Along the same lines, MLB’s own insistence that Minor League Baseball be shrunk through disaffiliation swiftly came back to haunt them. Fear of further disaffiliation was a weapon they could wield against players, and leaks surfaced even before disaffiliation had taken place that threatened the possibility of more on the way in the future. The players were not cowed by the implied threat, however, and then, due to the timing of the organization push, this pressure point was off the table. The league’s new Professional Baseball Agreement with Minor League Baseball owners dictates that further disaffiliation wouldn’t occur until the expiration of the current deal in 2030, which means the league couldn’t threaten the job of any player who would still be in the minors by then. Since the league used its muscle to disaffiliate and write up the PBA they wanted in the first place, surely they could have figured out a way to work around that self-imposed deadline, but two issues stood in their way: first, the MLBPA refused to give the league the future option to shrink the maximum size of minor-league rosters during this spring’s collective bargaining, and second is that the Senate Judiciary Committee is now watching. MLB can’t leverage their unchallenged, antitrust-enabled power over minor-league players attempting to organize without answering the questions the Committee has posed about that very subject in a way the league is desperate to avoid.

Which means MLB couldn’t threaten these players with the loss of their jobs in the way that, say, Howard Schultz has done with unionized Starbucks stores. MLB had lost vital weaponry and a key ally in Congress, and the players caught the Senate’s attention and picked up a major ally of their own in the form of the MLBPA.

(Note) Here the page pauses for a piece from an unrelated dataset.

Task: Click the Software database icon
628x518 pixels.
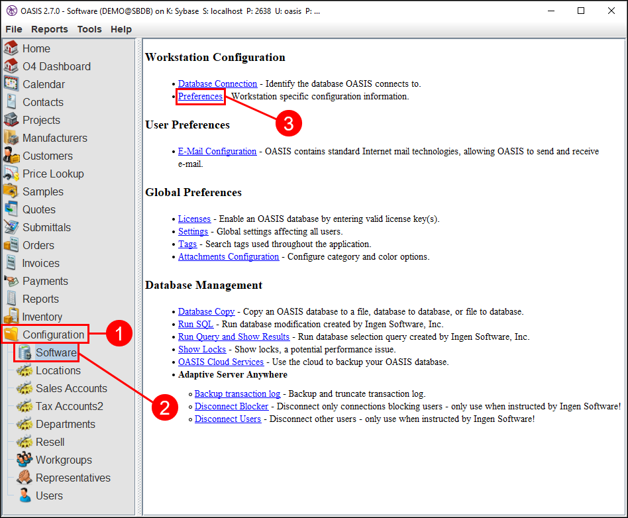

The Players Association, admittedly, is the final piece of the puzzle here, but they couldn’t come in to assist until there was a movement there to assist. The players had to want to be organized and represented by a union for it to happen. The communication network Advocates for Minor League Players put together helped these players realize they would be stronger together. The conversations that these players continued to have throughout the season—as detailed by Baccellieri—created the scenario in which the PA could come in and do more than provide some financial assistance for Advocates’ structure. Everyone had to be on board for this to work—the minor leaguers, the PA, and some form of leadership that could communicate between the two—and that had never happened before in either of their histories. Now it has, and the minor-league players have their own bargaining unit under the larger MLBPA umbrella, and the absorption of Advocates for Minor Leaguers grew the PA’s staff and gave it the lowercase-a advocates they needed to do the work that needs to be done. There was little that MLB could do about any of it.

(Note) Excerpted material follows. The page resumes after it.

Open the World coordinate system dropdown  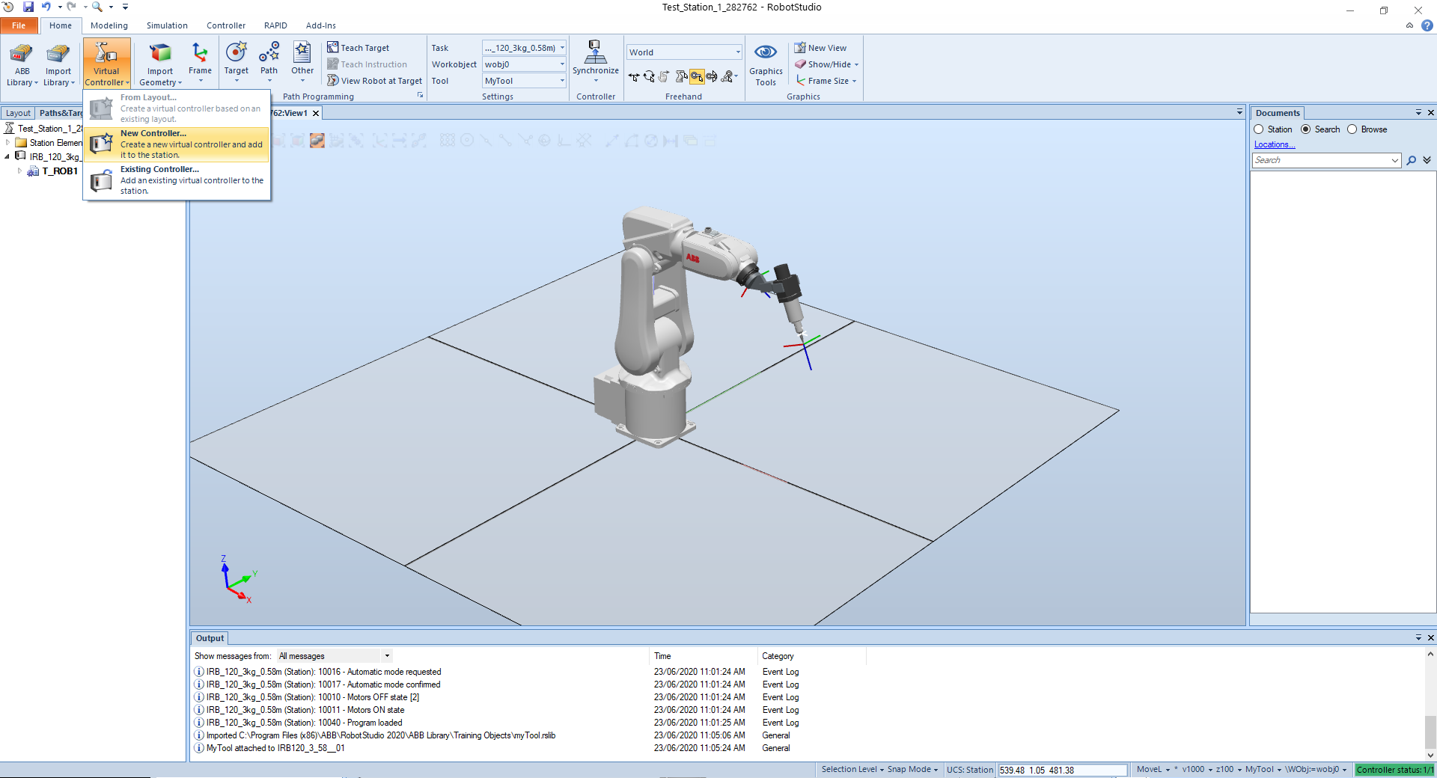click(x=737, y=52)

The players were angry, and had an outlet with which to share that anger—an outlet to which media and fans were now paying attention. Major League Baseball, in control of the minors and its players for a century, had suddenly and decisively been outflanked. Rather than fight a losing battle, they instead retreated and ceded unionization to the players, presumably while beginning to focus on the next fight. That one will take place through collective bargaining, with minor leaguers finally having the seat at the table they’ve needed for ages now. There remains much to be done, but the most difficult part is over: The league will be forced to treat minor league players as equals, and as workers with rights and legal backing, rather than simply as seasonal tools to be used, discarded, and replaced.